# start of TEXT SEGMENT

Of these times, the holy Apostle John the Theologian speaks in his God-inspired work, the Apocalypse. He says that he “was in the Spirit” when he wrote it; this means that the Holy Spirit Himself was in him, when under the form of various images, the fate of the Church and the world was opened to him, and so this is a Divine Revelation.

The Apocalypse represents the fate of the Church in the image of a woman who hides herself in the wilderness: she does not show herself in public life, as today in Russia. In public life, forces that prepare the possibility for the appearance of Antichrist will play the leading role.

Antichrist will be a man, and not the devil incarnate. “Anti” means “old,” and it also signifies “in place of” or “against.” Antichrist is a man who desires to be in place of Christ, to occupy His place and possess what Christ should possess. He desires to possess the attraction of Christ and authority over the whole world. Moreover, Antichrist will receive that authority before his destruction and the destruction of the world.

What is known of this man — Antichrist? His precise ancestry is unknown: his father is completely unknown, and his mother a foul pretended virgin. He will be a Jew of the tribe of Dan. He will be very intelligent and endowed with skill in handling people. He will be fascinating and kind. The philosopher Vladimir Soloviev worked a long time at presenting the advent and person of Antichrist. He carefully made use of all material on this question, not only Patristic, but also Muslim, and he worked out a brilliant picture.

# end of TEXT SEGMENT

OBJECTIVE 1.
Please repeat the records word for word, starting at their first line and ending after the line that contains "coord(513,50)". Omit the pictures from your answer.

# start of TASK DATA

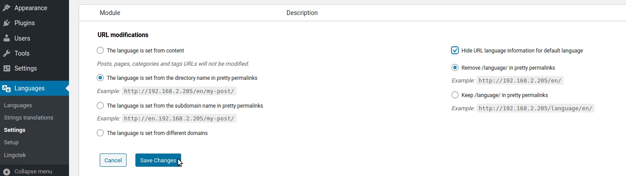The image size is (626, 176).
Task: Click the Plugins plug icon
Action: [7, 23]
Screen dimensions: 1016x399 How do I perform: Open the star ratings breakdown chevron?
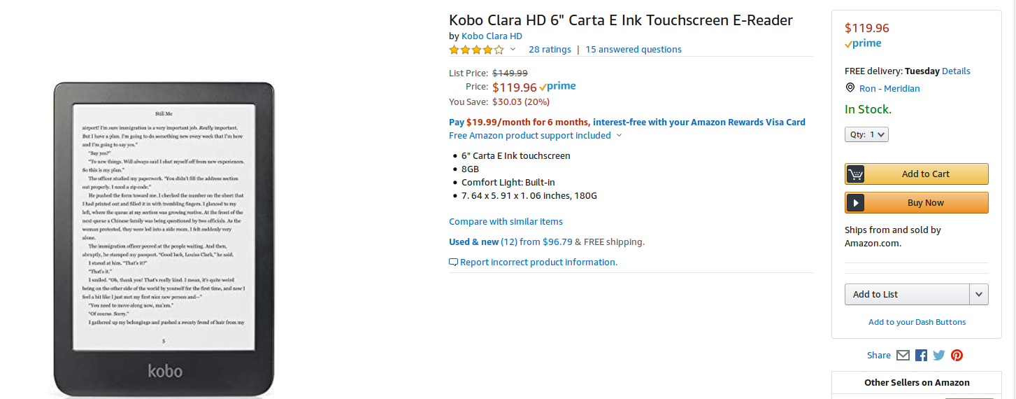coord(513,50)
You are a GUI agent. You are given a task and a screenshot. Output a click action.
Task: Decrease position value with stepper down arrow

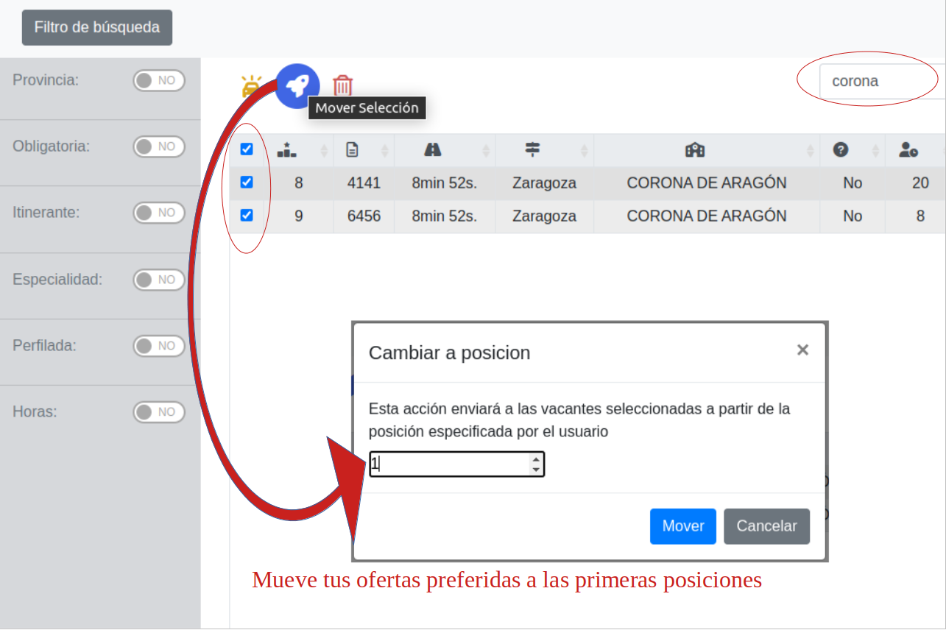click(x=536, y=470)
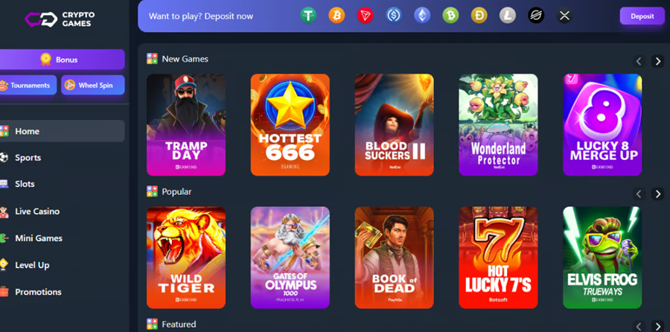Click the Bitcoin coin icon
The height and width of the screenshot is (332, 670).
[336, 16]
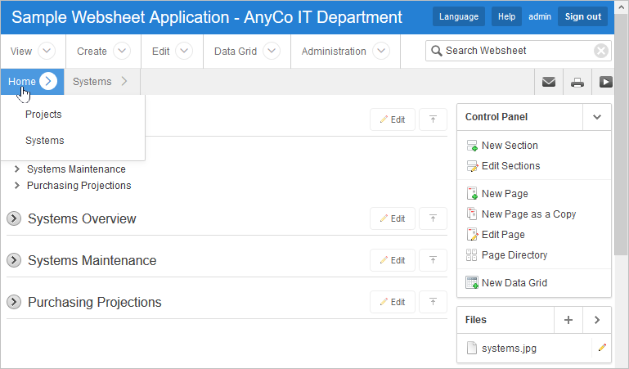The image size is (629, 369).
Task: Collapse the Control Panel chevron
Action: click(x=597, y=117)
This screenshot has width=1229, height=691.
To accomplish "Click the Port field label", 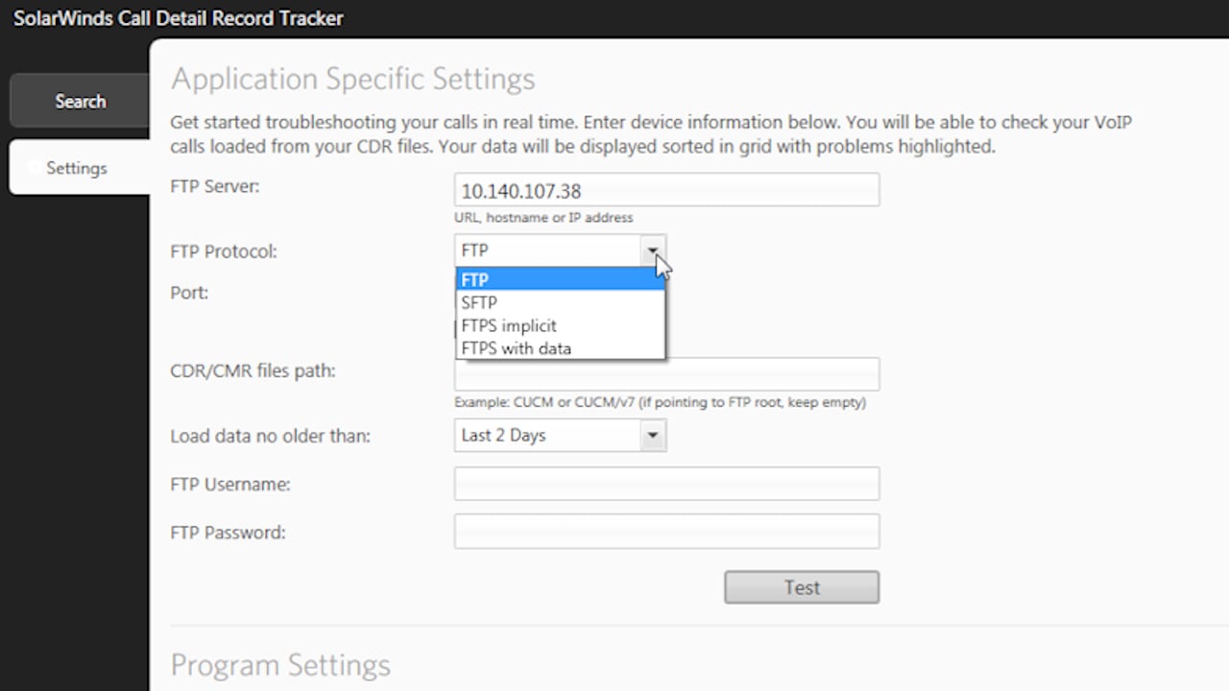I will pos(189,293).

# end of TASK DATA

OBJECTIVE 2.
Write the next part of the passage on Antichrist, picking up after its final sentence.

FINAL ANSWER 1.
The image size is (626, 176).
Task: Click the Plugins plug icon
Action: [7, 23]
Screen dimensions: 1016x399 How do I perform: Open the star ratings breakdown chevron?
coord(513,50)

FINAL ANSWER 2.
Before the advent of Antichrist, there was a preparation in the world, the possibility of his appearance. "The mystery of iniquity doth already work" (II Thes. 2:7). The forces preparing for his appearance fight above all against the lawful Imperial authority.

The holy Apostle Paul says that Antichrist cannot be manifested until "what withholdest is taken away" (II Thes. 2:6-7). St. John Chrysostom explains that the “withholding one” is the lawful pious authority: such an authority fights with evil. For this reason the “mystery,” already at work in the world, fights with this authority; it desires a lawless authority. When the “mystery” decisively achieves that authority, nothing will hinder the appearance of Antichrist any longer.

Fascinating, intelligent, kind, he will be merciful — he will act with mercy and goodness; but not for the sake of mercy and goodness, but for the strengthening of his own authority. When he will have strengthened it to the point where the whole world acknowledges him, then he will reveal his face.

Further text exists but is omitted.